Reading some books feels like a warm hug on a very exhausting day. This book would fall right under that category for me. I felt relaxed and was laughing at Tuna’s incessant ramblings about her crush or her brother. She would conjure rom-com arcs in the least expected moments and try to make it work for her. My stomach hurt from laughing at her shenanigans. Though I’m partial to reading first-person POVs these days, I didn’t mind reading her story. This book felt like a crossover between Becky Albertalli and Nicola Yoon’s books, perfectly balancing the humor and grief to weave a comforting story about love and family.

New dog-parents alert

Tuna and Robby may disagree and argue about every little thing under the sky and beyond but their love for their new dog, Magic, was immeasurable. Everyone in the book loved Magic and it was a fact. She was the new addition to the Rashad family and when things were tense between Tuna and Robby, she was their buffer. I could picture them arguing about picking Halloween and Christmas costumes for Magic. That’d be the Rashad siblings, you all. Tuna and Robby playing dog-parents made the book more adorable.

Our main girl speaks Victorian when she’s angry

If all the things I’ve mentioned about Tuna didn’t convince you that she was the sassiest and the wittiest character, then you haven’t read about her speaking Victorian when she was angry. It was highly entertaining, especially when it was returned to her with the same intensity.

Final Thoughts

I went into this book thinking I’d read a melodramatic story but this book was full of surprises and was dramatic in the literal sense. Tuna was superstitious, believed in signs, and was the most relatable person in the book. I loved reading about her relationship with her brother, Robby. He lost the love of his life unexpectedly and couldn’t move on from his loss. His husband, David, wasn’t just his love but was precious to the Rashads too. They couldn’t grieve openly in front of Robby, worrying it might pain him more. But the Rashads needed their old their factoid-Robby back but he was pushing down his grief and would close off whenever someone mentioned David’s name. It took some meddling and harsh truths to make him take the next step but in the end, the Rashads patched up the cracks that were trying to sever their ironclad family bond.

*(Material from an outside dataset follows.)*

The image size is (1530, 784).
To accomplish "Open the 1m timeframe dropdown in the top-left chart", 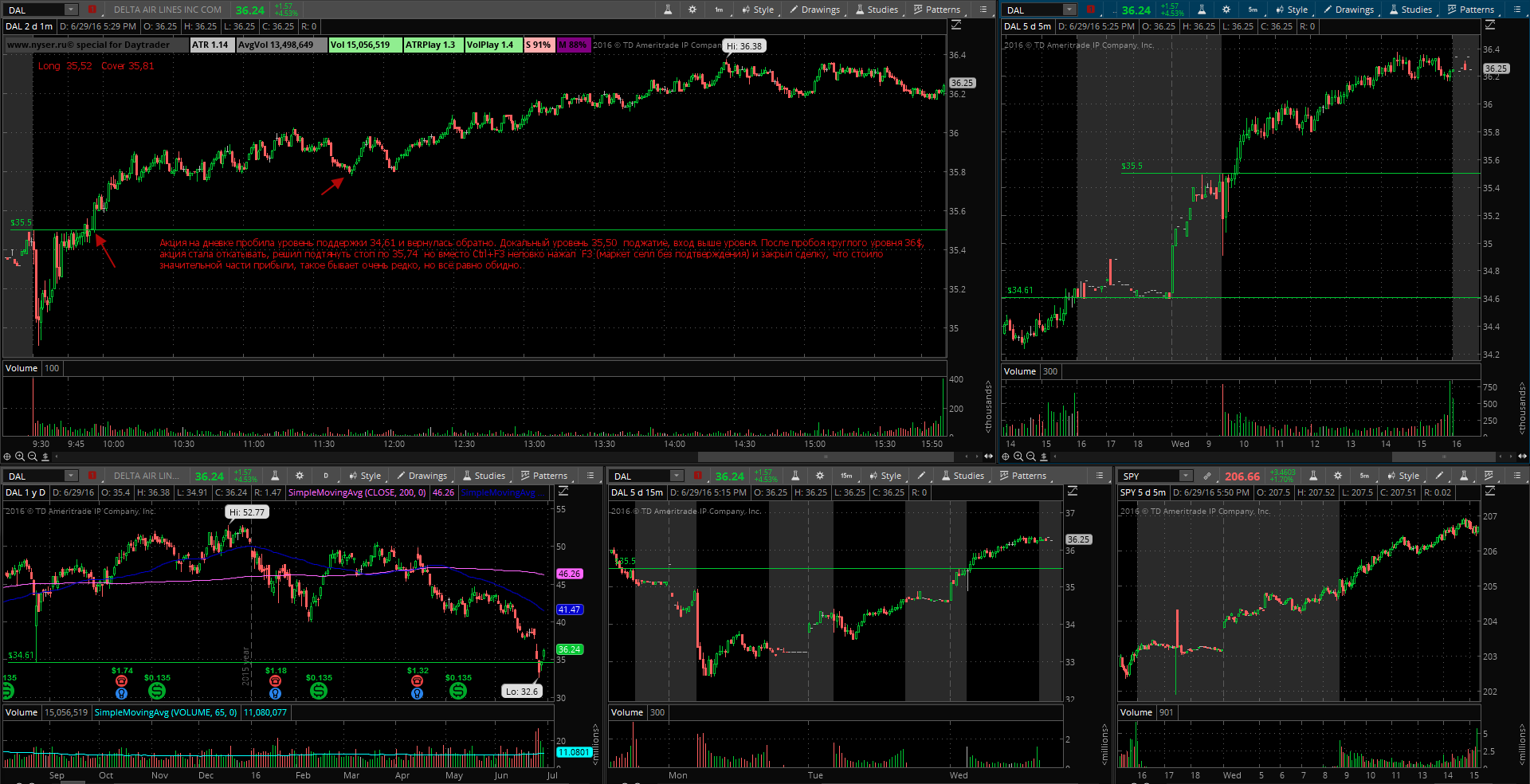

However, the romance arc didn’t go as I imagined. It felt suitable to the story, so I’m fine with how things ended.

To conclude, The Signs and Wonders of Tuna Rashad by Natasha Deen is easily my new comfort read that I’d recommend to anyone who needs a heartwarming story with a hearty dose of humor.

TW // death (mentioned), grief is heavily discussed
About the Author

NATASHA DEEN’S confession? She didn’t grow up wanting to be a writer. The deeper confession? She really wanted to be a superhero.

Her family moved from Guyana to Canada* to escape the country’s growing racial and political violence.
She loved growing up in a country of snow and flannel, but sometimes, being the only mixed-race kid in class meant being bullied and feeling invisible because there were no reflections of her on TV or in movies, and it meant growing up feeling different from everybody. Thank goodness for books and comic books. They were full of weird, oddball, don’t-quite-fit-in characters who turned out to be amazing and cool and found their happy endings.

These days, Natasha writes for kids, teens, and adults, and she loves mixing mystery, action, and creepy with a whole lot of humour. Her books have been described as “gripping” (School Library Connection), “engaging” (CM Magazine) and “feel good” (VOYA).

And her final confession? Writing is the hardest thing she’ll ever do, but she loves it because writing is story, and our stories change the world.

*Natasha was born in Canada, but moved to Guyana when she was three-weeks old. She grew up in Nandy Park (south-west of Georgetown) before returning to Canada when she was five.

What was the last book that made you laugh till it hurt?

This is real life and it’s always weirder than fiction.”

―  Natasha Deen


  1. Thanks for a delightful, honest and informative review. I lost my husband a little over two years ago, and I’m very interested in the author’s treatment of gay grief. I’ll have to check Wonders of Tuna out.